In 1944, she moved to the Courtauld Institute of Biochemistry at Middlesex Hospital Medical School in London, working on synthetic analgesics to replace opiates, in a team that included Peter Claringbould Williams, Edward Charles Dodds and Wilfrid Lawson. She also worked on oestrogens with Williams and A. E. Wilder-Smith, developing expertise in bioassays. She started to work on adrenal steroids with James Francis Tait in 1948, building on work by Ralph Dorfman. They developed techniques to detect adrenal steroids on paper chromatograms using ultraviolet light. They were a part of an international collaboration that discovered a previously unknown biologically active compound, which they called electrocortin. It soon became clear that this was a new hormone, secreted by the mammalian adrenal gland, later renamed aldosterone after its structure was determined. Their collaborators included the eminent Swiss chemist Tadeus Reichstein, who was one of the recipients of the Nobel Prize in Physiology or Medicine in 1950 for similar work on cortisol. The discovery was published in Nature in a paper, "Isolation of a highly active mineralocorticoid from beef adrenal extract" in 1952.

She married a second time, to James Tait, in September 1956, and adopted her new married surname Tait for professional purposes, causing some confusion. She and her second husband both became Fellows of the Royal Society in 1959. They were the second married couple to become FRSs, after Queen Victoria and Prince Albert, and the first married couple to be elected to Fellowship on the same day.

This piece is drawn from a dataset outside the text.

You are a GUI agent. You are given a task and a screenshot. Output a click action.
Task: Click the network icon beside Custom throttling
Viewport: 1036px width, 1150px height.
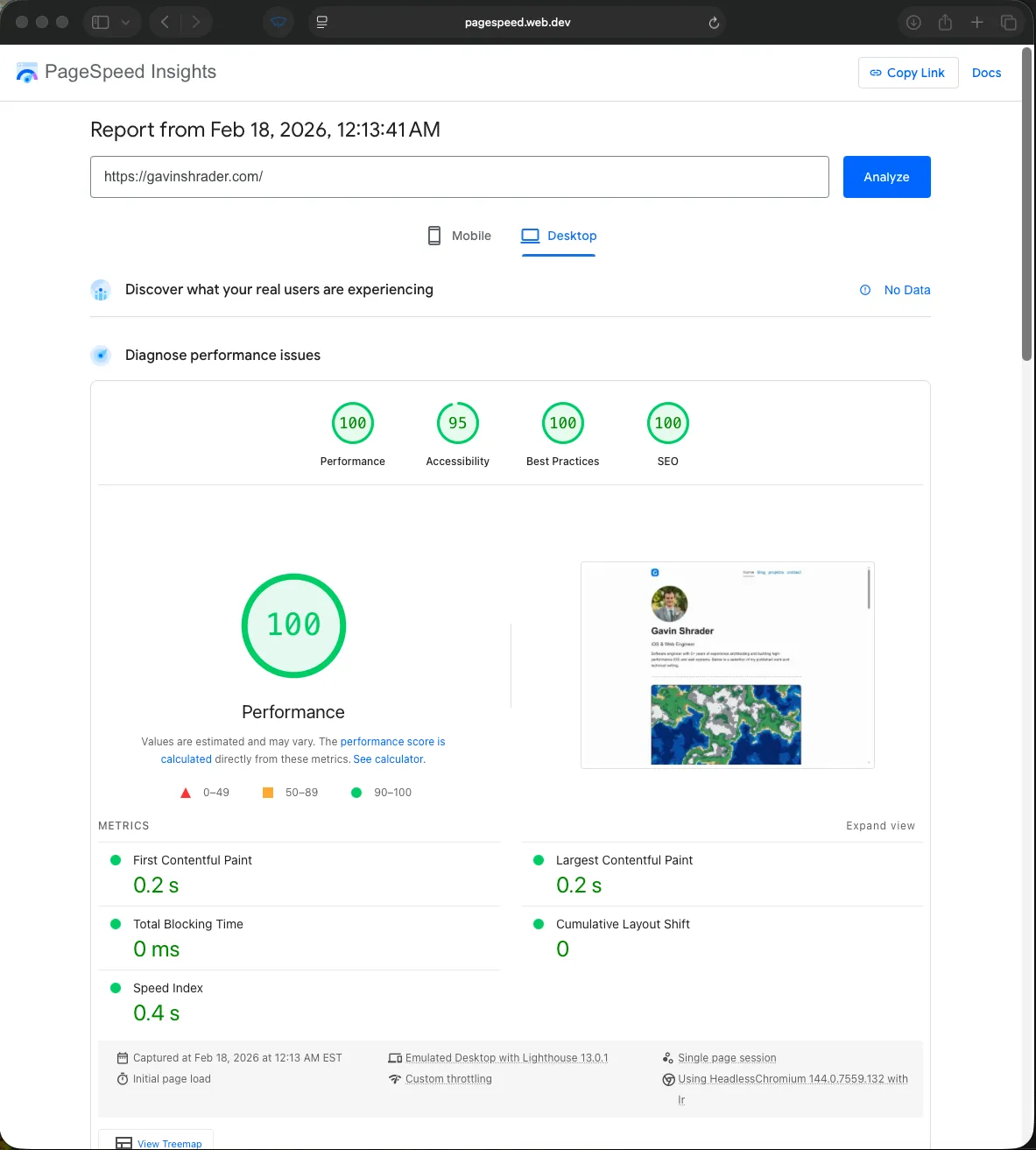click(395, 1078)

The Taits continued to undertake scientific research together, and moved to the Worcester Foundation for Experimental Biology in Shrewsbury, Massachusetts, working with Gregory Pincus. There they worked on adrenal zona glomerulosa cells. They spent some time at the Physiology Department at the University of Melbourne in Australia in about 1960 and at the Howard Florey Institute. They returned to Middlesex Hospital Medical School in 1970, where James Tait became Professor of Physics as Applied to Medicine and they were co-directors of the Biophysical Endocrinology Unit.

==Later life==
The Taits retired in 1982 and moved to East Boldre in the New Forest, but continued scientific research using simulations on using two Apple IIe computers running in parallel.

Tait suffered from leg ulcers in her later years, and then developed a heart condition. She died of renal and heart failure at Lymington Hospital in Hampshire, less than two months before a meeting in London in April 2003 to celebrate the 50th anniversary of the discovery and identification of aldosterone. Her husband also missed the meeting as he was under treatment for diabetes in Royal Bournemouth Hospital.

At the time of her death, she was the most senior woman FRS living in Britain (Martha Vogt, then living in San Diego, was the senior woman fellow). She was also a member of the British Society for Endocrinology, the American Endocrine Society and the American Association for the Advancement of Science.